### TASK OBJECTIVE
Without including any picture, repeat the records below exactly.
---------- INFORMATION ----------
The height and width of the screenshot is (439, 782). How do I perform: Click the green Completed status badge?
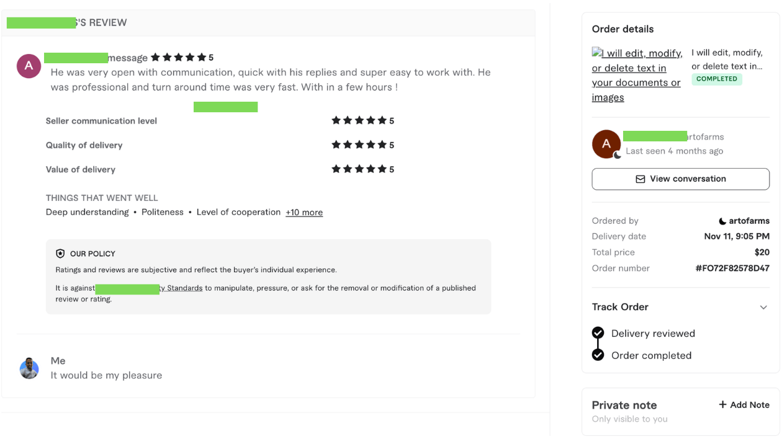717,79
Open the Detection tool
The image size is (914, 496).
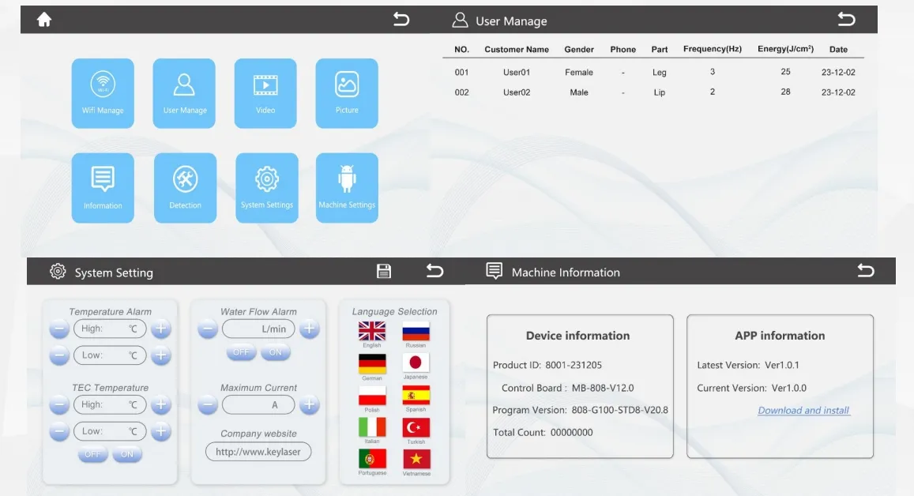(x=185, y=187)
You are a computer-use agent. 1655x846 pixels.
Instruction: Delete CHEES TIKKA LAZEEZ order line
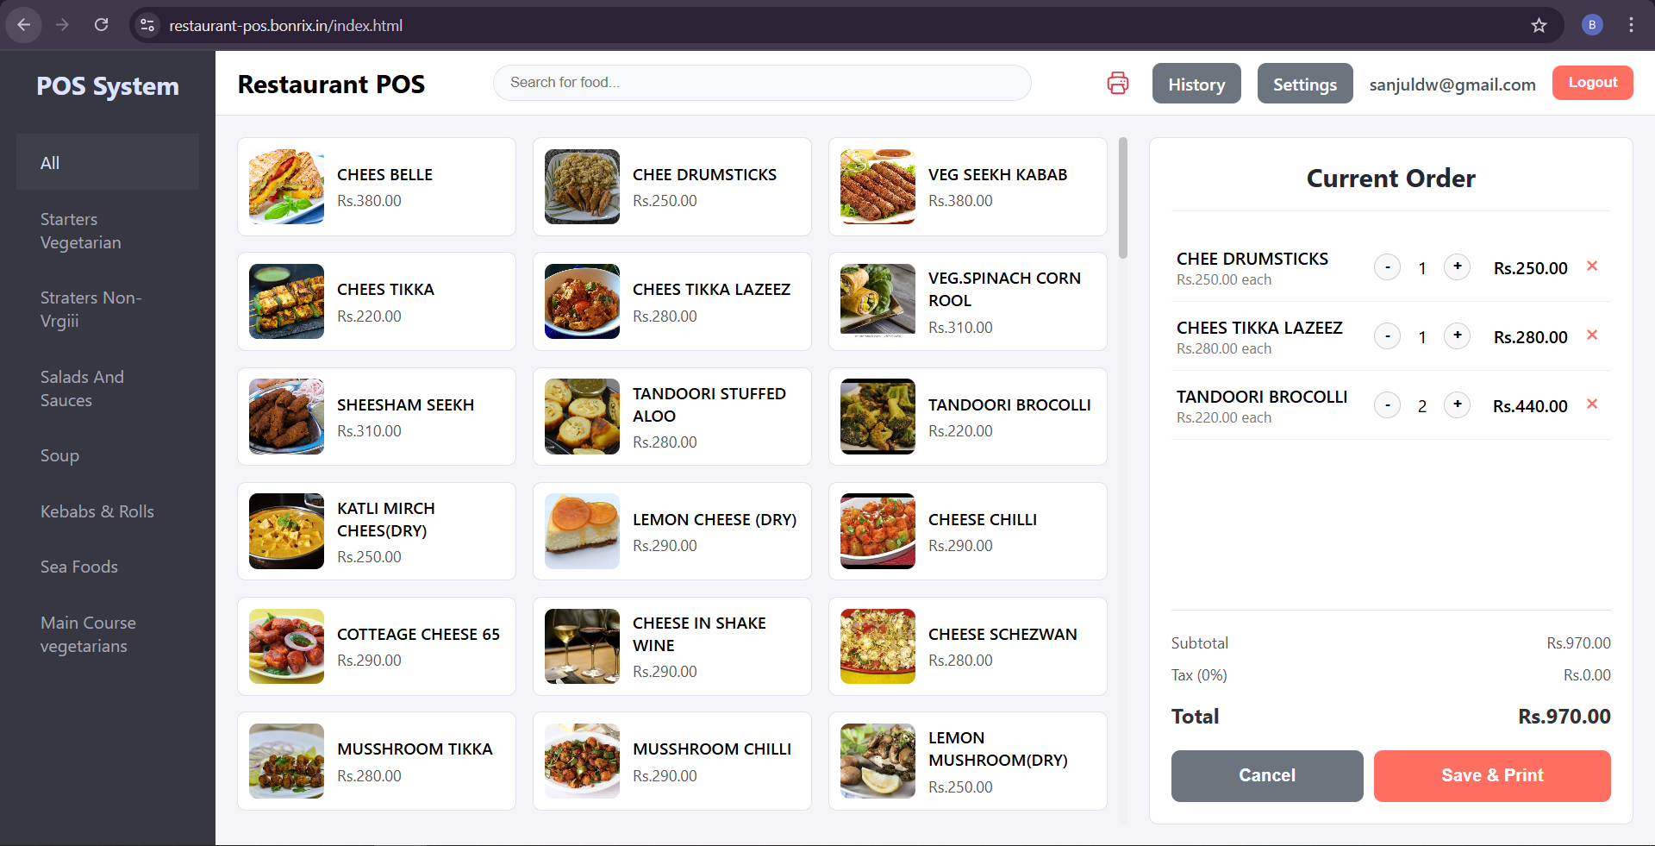1592,335
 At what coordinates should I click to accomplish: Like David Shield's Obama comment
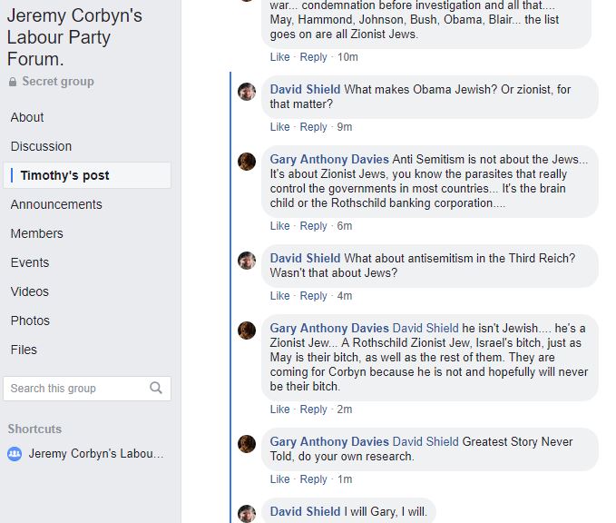(x=279, y=127)
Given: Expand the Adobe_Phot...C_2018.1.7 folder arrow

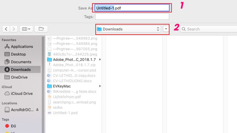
----------
### TASK RESULT
The height and width of the screenshot is (439, 782). How do I perform: Click the green Completed status badge?
717,79
Open the Detection tool
The image size is (914, 496).
(x=185, y=187)
You are a computer-use agent. 1655x846 pixels.
Instruction: Delete CHEES TIKKA LAZEEZ order line
1592,335
 At what coordinates should I click to accomplish: Like David Shield's Obama comment
(x=279, y=127)
Given: Expand the Adobe_Phot...C_2018.1.7 folder arrow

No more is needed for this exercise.